To Err is Human
Do you get smarter from your failures? A friend of mine flips out and overreacts when she makes a mistake. Maybe you do that, too. OR maybe you freeze and don’t do anything, so you cannot fail.
Fear of Failure?
I live in a fear-of-failure culture: Switzerland. It is hard for people around me to make, admit and accept failures. But we DO make failures, after all, we are human.
Another friend has a problem because he made a mistake at work, and now he’s being cut off from his leadership.
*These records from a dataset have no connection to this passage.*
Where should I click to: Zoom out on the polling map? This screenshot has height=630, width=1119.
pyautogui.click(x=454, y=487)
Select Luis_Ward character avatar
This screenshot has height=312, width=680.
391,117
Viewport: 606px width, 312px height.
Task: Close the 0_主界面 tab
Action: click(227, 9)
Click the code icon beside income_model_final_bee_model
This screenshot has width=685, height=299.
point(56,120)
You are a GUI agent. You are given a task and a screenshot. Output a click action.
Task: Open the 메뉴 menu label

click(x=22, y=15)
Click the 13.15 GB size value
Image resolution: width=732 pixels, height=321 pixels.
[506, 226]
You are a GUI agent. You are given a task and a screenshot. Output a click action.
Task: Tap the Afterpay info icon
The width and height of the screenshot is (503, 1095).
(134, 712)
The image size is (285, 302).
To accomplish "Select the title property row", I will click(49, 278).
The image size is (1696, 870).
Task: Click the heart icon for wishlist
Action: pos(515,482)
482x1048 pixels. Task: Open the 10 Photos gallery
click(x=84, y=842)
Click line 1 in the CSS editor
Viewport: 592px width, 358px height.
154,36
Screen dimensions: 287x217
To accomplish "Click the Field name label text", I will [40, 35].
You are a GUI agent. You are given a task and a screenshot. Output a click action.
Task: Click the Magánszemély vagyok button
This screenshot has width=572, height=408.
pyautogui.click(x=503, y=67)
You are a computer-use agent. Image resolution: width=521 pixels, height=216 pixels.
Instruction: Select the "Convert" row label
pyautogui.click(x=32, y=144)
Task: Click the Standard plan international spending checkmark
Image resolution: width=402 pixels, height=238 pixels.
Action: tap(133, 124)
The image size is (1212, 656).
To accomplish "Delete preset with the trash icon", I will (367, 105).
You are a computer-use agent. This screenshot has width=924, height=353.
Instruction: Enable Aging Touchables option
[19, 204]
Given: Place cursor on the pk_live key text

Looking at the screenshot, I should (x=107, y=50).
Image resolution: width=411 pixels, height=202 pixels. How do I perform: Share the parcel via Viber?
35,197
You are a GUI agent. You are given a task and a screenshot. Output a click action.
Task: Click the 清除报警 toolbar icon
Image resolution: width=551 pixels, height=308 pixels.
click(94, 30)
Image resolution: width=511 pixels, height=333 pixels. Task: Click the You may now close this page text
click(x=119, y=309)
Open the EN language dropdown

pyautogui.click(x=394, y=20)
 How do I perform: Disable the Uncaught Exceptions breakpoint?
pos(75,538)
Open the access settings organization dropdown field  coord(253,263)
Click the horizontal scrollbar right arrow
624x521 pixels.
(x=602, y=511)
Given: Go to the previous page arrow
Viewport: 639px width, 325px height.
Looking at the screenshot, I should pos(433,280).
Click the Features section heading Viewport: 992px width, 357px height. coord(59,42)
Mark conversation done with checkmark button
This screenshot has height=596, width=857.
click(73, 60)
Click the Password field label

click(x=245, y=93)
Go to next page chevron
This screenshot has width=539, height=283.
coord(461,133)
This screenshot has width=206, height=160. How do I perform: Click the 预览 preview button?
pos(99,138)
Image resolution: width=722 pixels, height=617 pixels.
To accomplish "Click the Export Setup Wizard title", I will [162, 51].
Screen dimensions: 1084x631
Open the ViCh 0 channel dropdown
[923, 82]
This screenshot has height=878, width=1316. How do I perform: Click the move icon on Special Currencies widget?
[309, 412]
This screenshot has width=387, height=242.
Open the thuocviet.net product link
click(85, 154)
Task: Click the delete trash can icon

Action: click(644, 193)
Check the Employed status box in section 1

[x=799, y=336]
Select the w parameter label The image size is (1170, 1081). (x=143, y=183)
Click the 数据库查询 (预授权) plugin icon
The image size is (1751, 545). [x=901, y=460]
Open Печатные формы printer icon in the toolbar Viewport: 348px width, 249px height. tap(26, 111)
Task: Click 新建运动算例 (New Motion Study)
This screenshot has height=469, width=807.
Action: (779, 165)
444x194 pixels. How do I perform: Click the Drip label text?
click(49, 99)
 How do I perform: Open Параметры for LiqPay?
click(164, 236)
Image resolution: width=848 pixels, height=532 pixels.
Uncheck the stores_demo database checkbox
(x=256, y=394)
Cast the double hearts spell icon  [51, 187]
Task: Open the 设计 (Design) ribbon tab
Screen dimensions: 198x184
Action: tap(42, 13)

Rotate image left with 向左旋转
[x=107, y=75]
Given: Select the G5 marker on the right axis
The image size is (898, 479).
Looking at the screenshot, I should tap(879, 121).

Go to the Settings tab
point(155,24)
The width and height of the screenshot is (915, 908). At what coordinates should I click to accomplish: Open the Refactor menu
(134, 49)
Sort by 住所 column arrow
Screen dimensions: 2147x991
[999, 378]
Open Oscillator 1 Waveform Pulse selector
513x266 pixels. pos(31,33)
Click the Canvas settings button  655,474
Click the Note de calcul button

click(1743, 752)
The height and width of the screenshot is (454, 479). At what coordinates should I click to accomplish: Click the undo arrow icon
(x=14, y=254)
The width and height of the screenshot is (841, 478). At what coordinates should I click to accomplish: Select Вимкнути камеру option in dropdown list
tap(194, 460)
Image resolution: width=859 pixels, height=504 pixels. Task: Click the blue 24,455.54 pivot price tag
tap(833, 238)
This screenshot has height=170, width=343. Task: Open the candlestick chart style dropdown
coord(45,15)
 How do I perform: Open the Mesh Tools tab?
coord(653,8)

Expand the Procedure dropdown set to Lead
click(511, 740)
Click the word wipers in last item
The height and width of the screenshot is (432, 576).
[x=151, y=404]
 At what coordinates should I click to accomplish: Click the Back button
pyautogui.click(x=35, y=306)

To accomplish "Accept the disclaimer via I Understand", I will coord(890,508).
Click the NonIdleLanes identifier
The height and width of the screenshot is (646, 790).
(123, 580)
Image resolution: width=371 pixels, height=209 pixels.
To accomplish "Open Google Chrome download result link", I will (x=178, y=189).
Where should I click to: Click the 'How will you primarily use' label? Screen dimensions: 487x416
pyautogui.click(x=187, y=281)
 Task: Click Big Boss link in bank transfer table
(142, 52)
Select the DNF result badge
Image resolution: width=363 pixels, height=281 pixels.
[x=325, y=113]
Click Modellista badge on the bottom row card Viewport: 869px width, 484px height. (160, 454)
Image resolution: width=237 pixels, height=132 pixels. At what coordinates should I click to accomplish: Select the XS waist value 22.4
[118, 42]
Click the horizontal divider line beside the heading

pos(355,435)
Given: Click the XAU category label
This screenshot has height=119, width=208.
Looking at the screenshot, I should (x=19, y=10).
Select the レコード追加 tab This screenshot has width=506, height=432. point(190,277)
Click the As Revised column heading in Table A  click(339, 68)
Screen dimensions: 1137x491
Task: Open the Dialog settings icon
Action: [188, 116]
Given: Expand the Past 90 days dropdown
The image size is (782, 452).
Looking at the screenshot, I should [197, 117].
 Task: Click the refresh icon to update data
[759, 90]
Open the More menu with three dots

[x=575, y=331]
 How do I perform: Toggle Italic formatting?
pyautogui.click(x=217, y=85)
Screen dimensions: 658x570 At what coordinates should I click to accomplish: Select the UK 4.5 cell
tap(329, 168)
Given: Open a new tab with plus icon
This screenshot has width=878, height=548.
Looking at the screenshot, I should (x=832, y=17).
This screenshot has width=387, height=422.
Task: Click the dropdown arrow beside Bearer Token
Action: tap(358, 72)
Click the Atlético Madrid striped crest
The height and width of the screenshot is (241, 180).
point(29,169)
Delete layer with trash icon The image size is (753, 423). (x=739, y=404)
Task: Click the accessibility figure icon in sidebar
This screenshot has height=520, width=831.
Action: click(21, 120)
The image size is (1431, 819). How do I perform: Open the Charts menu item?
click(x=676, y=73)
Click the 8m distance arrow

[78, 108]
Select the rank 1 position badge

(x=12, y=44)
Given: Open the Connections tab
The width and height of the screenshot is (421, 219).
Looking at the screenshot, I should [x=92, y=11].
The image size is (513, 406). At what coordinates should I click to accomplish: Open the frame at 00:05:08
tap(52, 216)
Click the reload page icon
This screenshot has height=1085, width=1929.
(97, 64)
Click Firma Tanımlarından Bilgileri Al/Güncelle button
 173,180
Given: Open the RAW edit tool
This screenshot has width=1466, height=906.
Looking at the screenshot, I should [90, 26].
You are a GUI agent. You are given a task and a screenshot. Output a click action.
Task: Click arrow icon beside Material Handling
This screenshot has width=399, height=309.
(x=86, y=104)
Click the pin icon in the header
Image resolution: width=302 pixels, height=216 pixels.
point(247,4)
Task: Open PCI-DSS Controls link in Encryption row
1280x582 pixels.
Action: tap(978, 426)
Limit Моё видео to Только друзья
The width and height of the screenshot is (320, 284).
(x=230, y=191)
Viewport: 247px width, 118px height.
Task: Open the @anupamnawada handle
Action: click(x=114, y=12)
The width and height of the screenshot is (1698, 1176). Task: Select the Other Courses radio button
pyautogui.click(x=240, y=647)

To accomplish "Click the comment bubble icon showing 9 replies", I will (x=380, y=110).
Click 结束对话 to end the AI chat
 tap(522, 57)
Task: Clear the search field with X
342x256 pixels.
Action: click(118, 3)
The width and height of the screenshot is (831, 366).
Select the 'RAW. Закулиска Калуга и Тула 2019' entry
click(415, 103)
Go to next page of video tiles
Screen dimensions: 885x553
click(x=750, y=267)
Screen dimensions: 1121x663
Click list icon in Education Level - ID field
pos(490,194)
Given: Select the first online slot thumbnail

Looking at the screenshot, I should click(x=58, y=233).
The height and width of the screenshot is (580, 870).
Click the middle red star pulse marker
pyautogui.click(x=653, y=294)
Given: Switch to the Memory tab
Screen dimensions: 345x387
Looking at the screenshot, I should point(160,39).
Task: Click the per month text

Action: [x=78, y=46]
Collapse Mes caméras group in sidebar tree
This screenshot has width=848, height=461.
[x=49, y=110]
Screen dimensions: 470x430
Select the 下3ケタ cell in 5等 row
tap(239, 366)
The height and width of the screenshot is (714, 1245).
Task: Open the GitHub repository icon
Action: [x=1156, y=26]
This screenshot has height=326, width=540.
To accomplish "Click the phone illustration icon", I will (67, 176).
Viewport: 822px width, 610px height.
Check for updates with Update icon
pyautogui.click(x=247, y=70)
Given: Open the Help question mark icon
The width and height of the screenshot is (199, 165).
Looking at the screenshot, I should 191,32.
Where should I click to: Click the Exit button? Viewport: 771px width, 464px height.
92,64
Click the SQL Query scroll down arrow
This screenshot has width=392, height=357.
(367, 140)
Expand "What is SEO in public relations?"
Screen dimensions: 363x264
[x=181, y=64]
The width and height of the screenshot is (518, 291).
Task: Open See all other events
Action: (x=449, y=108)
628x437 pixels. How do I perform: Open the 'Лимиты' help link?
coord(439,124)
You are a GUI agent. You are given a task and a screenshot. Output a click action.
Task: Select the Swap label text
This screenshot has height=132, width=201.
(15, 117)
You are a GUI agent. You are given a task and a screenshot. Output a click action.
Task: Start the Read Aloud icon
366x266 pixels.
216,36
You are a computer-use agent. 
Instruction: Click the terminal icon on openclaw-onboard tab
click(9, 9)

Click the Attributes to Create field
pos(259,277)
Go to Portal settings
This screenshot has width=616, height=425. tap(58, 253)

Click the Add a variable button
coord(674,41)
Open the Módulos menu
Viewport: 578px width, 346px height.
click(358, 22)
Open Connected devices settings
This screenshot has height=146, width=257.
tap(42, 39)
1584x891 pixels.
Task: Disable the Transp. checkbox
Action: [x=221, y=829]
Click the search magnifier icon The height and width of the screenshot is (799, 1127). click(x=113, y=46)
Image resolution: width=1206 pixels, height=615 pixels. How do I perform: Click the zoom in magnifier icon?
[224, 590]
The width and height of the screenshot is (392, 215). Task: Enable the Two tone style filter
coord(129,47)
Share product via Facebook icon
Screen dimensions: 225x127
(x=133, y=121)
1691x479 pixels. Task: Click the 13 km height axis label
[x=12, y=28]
I heard a wonderful talk on making (and learning from) mistakes by Dr. Theo Wehner of the ETH in Zürich a while ago and it has made me consider making mistakes again.
Perception is everything
It really depends on how we look at things- SO our perception of the failure is key-
Thomas Edison said this of his some 9,000 mistakes before making a light bulb: “I know several thousand things that won’t work!” thus, he kept learning—and kept trying. Look what happened to him!
To err is human
Weall make mistakes of several kinds under two main categories, deliberate and inadvertent:
Deliberate (non-compliance): routine, situational and exceptional
Inadvertent(error): in Action (slip or lapse) and Thinking (rule or knowledge-based)
We need to reflect on the mistakes to learn from them
The question is why we made the mistakes. We must reflect upon them and learn from them. If we stuff our feelings about them or deny those mistakes, we cannot learn from them. Part of supervision is to do just this, by the way.
So, what should we do when we mess up?
· We first need to get curious about those mistakes
· Then we need to (perhaps) be coached or supervised regarding our mistakes
· Of course, we need to deal with our emotions about the mistakes we make
· Foremost, we need to create working and living cultures where mistakes are okay and we can thus learn from them
Maybe starting from the last sentence would be best. I said that I live in a fear-of-failure culture. We have to begin there and remember that that very aspect of making mistakes and feeling something (like remorse) is what makes us human. It is also the first step to learning something, in most cases.
Think in Group Think
Perhaps our overly individual culture is part of the problem. Centuries ago we would have thought much more in a communal fashion, so much so that an individual could not have “failed” and a family or community would have failed together. If we took more responsibility for each others’ mistakes, we might learn more readily from all our mistakes.
Feel the Pain, and stay with it
We need to admit the emotions we feel when we fail and reflect on them, work through them, and not ignore them or pretend they are not there. We need to let ourselves feel that pain.
Maybe we need coaching or supervision
Perhaps a neutral party can help you work through the mistake and learn from it. When someone from outside of “the problem” comes along and helps you see the issue for what it is, it becomes smaller and more easily solved or – when completed – not something you need to repeat. After all, that is one of the big goals: to learn so as not to make the same mistake over and over again. Reflection is very important for this process and a coach/supervisor can help with that.
No denial, instead- be curious
But most of all, we need to become much more curious.
In this case, curiosity will allow you to get on with life and work, to learn and move on. When we start to take a serious look at our mistakes, we can learn from them and not fall into the trap of repeating the mistakes again.